Legare la storia alla botanica, arrivando a parlare delle caratteristiche degli alberi, può risultare un’azione difficile da compiere e tutta da scoprire, ma è a ben vedere qualcosa di estremamente illuminante. Infatti, ci sono alberi capaci di regalare emozioni e di raccontare millenni di storia. Contrariamente a quanto si possa pensare, il faggio è una di queste. Durante le ere glaciali, la diffusione del ghiaccio non mutò solamente la fauna del mondo, costringendo milioni di specie a migrare, ma anche la flora. Anche gli alberi furono costretti a estinguersi per poi tornare tanti anni più tardi.

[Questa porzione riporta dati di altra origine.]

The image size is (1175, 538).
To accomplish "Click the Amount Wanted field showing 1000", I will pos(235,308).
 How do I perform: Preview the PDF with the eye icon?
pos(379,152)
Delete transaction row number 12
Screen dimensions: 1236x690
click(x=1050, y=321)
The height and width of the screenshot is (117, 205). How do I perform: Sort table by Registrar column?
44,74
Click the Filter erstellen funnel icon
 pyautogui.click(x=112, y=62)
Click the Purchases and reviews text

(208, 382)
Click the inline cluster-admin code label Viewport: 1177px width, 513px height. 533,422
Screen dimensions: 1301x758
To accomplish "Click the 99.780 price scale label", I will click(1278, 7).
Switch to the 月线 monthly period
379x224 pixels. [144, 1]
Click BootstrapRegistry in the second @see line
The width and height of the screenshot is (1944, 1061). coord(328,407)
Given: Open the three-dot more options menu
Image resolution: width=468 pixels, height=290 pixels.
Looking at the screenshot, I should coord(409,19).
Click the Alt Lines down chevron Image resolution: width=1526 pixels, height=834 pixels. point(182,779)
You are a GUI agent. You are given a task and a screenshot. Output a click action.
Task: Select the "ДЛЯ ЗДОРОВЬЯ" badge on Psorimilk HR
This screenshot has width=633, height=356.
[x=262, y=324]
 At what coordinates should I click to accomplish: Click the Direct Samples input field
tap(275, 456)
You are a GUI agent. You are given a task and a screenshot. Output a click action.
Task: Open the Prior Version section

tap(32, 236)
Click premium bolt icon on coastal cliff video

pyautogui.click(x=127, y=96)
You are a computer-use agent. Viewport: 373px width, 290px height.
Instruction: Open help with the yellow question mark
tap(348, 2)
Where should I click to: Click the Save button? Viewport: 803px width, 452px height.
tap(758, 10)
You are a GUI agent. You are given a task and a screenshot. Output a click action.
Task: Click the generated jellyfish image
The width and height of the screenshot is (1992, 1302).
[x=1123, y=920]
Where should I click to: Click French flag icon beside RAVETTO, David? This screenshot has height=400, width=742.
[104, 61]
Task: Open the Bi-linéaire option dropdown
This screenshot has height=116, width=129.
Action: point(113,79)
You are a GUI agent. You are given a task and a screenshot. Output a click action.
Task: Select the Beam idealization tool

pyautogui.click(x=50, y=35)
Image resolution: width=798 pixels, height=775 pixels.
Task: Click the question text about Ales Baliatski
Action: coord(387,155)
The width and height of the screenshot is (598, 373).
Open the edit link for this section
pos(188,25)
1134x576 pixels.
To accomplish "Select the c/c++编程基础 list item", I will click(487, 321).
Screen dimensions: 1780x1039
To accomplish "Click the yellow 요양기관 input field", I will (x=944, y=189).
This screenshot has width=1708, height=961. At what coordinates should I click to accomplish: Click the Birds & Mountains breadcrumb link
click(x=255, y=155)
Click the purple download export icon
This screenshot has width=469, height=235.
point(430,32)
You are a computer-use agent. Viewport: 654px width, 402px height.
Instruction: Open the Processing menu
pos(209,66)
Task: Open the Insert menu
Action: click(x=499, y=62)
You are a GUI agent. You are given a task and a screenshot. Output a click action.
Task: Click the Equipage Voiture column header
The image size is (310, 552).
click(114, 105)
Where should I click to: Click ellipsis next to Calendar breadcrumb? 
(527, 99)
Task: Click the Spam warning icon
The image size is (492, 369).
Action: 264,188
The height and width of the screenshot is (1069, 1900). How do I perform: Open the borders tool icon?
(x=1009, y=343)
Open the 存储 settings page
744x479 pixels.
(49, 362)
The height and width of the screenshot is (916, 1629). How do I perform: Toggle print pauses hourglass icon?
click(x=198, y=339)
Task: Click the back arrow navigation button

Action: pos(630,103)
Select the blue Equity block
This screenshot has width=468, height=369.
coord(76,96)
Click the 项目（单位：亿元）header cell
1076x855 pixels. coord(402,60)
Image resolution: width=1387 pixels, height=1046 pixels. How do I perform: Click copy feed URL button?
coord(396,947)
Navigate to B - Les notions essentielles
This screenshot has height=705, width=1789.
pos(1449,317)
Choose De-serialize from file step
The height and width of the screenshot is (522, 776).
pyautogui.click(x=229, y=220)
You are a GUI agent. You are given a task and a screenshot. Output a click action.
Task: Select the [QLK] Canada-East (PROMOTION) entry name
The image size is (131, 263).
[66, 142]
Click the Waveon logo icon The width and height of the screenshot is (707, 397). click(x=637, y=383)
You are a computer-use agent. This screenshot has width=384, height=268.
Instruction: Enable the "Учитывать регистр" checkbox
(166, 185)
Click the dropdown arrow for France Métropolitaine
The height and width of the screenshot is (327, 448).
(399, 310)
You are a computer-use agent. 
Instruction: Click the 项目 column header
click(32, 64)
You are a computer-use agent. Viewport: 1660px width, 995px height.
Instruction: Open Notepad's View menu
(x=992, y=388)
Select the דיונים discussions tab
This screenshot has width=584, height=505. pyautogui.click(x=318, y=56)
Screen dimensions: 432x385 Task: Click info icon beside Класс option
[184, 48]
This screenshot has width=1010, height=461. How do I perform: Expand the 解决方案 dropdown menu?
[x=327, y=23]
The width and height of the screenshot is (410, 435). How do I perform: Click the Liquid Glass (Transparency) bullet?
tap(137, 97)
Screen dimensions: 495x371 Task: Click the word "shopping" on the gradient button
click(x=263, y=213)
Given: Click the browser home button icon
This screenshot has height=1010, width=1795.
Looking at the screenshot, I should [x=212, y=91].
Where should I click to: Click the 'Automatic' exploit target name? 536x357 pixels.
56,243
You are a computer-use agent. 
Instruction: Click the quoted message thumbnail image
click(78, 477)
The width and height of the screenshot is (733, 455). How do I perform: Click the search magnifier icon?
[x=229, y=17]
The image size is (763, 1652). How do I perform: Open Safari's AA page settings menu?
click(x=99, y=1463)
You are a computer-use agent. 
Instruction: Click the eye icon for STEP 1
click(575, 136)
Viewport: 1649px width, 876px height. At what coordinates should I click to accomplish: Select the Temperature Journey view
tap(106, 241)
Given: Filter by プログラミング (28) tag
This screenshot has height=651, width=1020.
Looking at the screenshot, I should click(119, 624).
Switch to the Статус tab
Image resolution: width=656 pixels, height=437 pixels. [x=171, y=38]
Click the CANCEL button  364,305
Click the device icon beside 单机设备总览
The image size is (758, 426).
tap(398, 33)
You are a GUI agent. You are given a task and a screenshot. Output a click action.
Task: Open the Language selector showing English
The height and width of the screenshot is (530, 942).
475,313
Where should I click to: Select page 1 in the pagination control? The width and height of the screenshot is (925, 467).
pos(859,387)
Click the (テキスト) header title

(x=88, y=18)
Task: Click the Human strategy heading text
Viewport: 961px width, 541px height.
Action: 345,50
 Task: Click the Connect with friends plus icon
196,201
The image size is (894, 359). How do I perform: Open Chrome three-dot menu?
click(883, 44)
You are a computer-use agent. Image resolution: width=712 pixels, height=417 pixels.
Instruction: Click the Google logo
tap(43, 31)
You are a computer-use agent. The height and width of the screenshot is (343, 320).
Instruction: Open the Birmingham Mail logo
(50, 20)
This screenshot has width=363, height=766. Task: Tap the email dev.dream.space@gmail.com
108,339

E’ il caso dell’acero, del pino e della betulla. In questo breve elenco manca il faggio, per un motivo molto semplice: mentre queste conifere e altre specie arrivarono subito al termine delle ere glaciali, il faggio si fece attendere e impiegò qualche secolo in più. Il faggio è una delle piante più tipiche dei boschi italiani attuali. Che si parli di spazi alpini o appenninici, che ci si trovi in Lazio, Toscana, Puglia o Emilia Romagna, è sempre possibile imbattersi in boschi di faggio, meglio noti come faggete.
Il faggio è una pianta particolare perché ha la capacità di scegliere a chi unirsi e chi accogliere nel proprio spazio. Uno degli aspetti che colpisce maggiormente di una faggeta, per esempio, è la capacità di risultare omogenea: laddove ci sono faggi, difficilmente si moltiplicheranno comodamente altre piante. E’ scientificamente provato: questa pianta è capace di espandere benissimo le proprie radici, come e meglio del bambù.